# Help with making cd for dvd player



## cykx (Oct 31, 2004)

In what format do my videos have to be so they can be watched on a DVD player. Would I have to make a VCD or a SVCD ? Im a n00b to the whole video thing. I have some sweet night racing videos that Id like to make viewable on dvd players for my buds.


----------



## Praetor (Oct 31, 2004)

In order to general compatability:
(store-bought) DVDVideo
MinDVD
(homemade) DVDVideo 
VCD
SVCD
DivX/Xvid/Other MPEG4 Codecs


----------



## Super_Nova (Nov 19, 2004)

There is a program called TMPGEnc that will convert just about any video file you have a codec for to a VCD compliant mpg that can be burned directly to a VCD using Nero. You can google for it. 
      An NTSC VCD has the following specs
      mpeg 1 stream type
      352x240 resolution
      29.97 frames per second
      4:3 525 line Aspect ration
      Audio sampe rate of 44100hz 
      Stereo sound
      I usually set the audio bit rate to 224 kbits/second

      A PAL VCD is basically the same with the following diffences
      352x288 resolution
      25 frames per second
      625 line aspect ratio

   Also there is a System tab, make sure it says Mpeg-1 Video CD
 The program is really simple to use. Browse for the video source, if the video has audio you don't have to worry about browsing for an audio source but, I have been able to merge bmps with wavs into an mpeg that plays music and displays a picture. After you load your video click the settings button and configure it like i showed you above and then click start. It'll take a few hours to convert. 

 Both formats also have a 16:9 aspect ratio you can choose as long as you keep 525 lines for NTSC and 625 for PAL. To be honest I'm not sure which format Puetro Rico uses. I'm assuming since you're close to the USA that it will be NTSC but I could be wrong. But, if you have the right DVD player it really doesn't matter. Mine will play either on my NTSC TV. I've burned many disks in PAL format simply because it's the way I downloaded the file and so it did not need any converting to become a VCD.

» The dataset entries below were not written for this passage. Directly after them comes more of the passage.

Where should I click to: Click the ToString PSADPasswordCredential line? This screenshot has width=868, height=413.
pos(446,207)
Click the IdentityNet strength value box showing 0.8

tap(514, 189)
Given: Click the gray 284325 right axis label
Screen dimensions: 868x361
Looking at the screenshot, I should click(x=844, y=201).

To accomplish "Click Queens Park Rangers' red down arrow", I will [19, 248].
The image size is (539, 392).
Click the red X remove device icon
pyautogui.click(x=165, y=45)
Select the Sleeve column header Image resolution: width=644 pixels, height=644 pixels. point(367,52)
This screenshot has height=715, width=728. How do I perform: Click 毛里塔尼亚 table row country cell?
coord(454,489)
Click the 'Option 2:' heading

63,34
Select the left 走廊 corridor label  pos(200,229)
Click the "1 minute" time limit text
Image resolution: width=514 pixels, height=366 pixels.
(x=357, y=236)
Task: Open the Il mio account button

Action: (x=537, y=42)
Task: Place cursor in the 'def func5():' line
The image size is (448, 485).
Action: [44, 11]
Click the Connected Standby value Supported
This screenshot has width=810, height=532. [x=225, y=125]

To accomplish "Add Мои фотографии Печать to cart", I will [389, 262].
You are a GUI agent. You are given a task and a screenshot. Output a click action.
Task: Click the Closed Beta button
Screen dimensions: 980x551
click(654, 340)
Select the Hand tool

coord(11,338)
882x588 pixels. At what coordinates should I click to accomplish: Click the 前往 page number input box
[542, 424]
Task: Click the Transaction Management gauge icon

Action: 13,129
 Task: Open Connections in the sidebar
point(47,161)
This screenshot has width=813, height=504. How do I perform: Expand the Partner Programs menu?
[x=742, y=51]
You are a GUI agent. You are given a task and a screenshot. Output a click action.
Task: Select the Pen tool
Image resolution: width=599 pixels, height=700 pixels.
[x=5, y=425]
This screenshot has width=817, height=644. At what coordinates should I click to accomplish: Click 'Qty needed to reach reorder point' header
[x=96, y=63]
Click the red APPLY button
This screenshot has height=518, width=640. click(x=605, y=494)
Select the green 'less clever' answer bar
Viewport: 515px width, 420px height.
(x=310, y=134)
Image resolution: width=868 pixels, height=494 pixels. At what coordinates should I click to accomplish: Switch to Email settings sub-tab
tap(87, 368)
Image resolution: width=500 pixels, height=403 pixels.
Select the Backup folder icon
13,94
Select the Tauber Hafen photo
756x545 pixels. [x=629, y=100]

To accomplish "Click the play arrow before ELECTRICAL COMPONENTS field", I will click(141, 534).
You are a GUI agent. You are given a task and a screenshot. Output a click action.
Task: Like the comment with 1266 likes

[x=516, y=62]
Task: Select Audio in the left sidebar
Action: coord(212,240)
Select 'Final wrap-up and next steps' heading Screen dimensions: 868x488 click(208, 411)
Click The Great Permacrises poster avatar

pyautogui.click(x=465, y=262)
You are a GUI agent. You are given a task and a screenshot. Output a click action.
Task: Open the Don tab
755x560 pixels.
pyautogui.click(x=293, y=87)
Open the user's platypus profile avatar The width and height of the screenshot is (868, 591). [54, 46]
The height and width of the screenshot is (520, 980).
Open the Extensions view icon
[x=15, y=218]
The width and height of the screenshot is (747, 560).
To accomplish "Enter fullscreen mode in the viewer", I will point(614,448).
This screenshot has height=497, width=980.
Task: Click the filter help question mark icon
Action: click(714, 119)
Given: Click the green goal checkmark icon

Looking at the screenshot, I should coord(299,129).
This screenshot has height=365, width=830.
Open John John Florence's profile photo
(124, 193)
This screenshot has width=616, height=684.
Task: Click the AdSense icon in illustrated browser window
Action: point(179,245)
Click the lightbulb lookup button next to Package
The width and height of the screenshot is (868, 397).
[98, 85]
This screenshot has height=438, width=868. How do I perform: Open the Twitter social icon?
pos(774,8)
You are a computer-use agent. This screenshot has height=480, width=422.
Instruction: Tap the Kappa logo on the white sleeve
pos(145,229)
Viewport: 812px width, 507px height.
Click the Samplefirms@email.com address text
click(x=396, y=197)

 A second option, which i do not prefer, is to allow Nero to do all the converting for you. I don't prefer this method because you can not preview the quality of the mpeg before it becomes a VCD and the disk may end up funky looking.


----------



## Praetor (Nov 19, 2004)

> I usually set the audio bit rate to 224 kbits/second


You better


----------



## aqsg72 (Nov 19, 2004)

> In order to general compatability:
> (store-bought) DVDVideo
> MinDVD
> (homemade) DVDVideo
> ...



Erm MiniDVDs are like completely incompatible with the vast majority of DVD players. 



> In what format do my videos have to be so they can be watched on a DVD player. Would I have to make a VCD or a SVCD ? Im a n00b to the whole video thing.



You need to encode to either MPEG-1 or MPEG-2 which you can then burn to VCD/SVCD/DVD (use super_nova's instructions) but what you encode to you should check your dvd player for compatibility with the certain types over here: http://www.videohelp.com/dvdplayers IE if you find your player cannot read VCDs odds are it will still be able to play DVD-Rs so you would encode to VCD specs as in SN's instructions and then use a dvd author like dvdlab to convert to vobs and burn with nero (providing you have a dvd burner)


----------



## Super_Nova (Nov 20, 2004)

Also, there is a chance that when you convert the files to mpg that the mpg will be too large to burn to one VCD. There are tools in TMPGEnc that can split it into two files so you can use two cd's. Make sure when you're splitting it that you choose MPEG 1 VideoCD as your stream type, otherwise nero will buck at it.  Mater of a fact, whenever you see the words "Stream Type" make sure it's set for MPEG 1 VideoCD


----------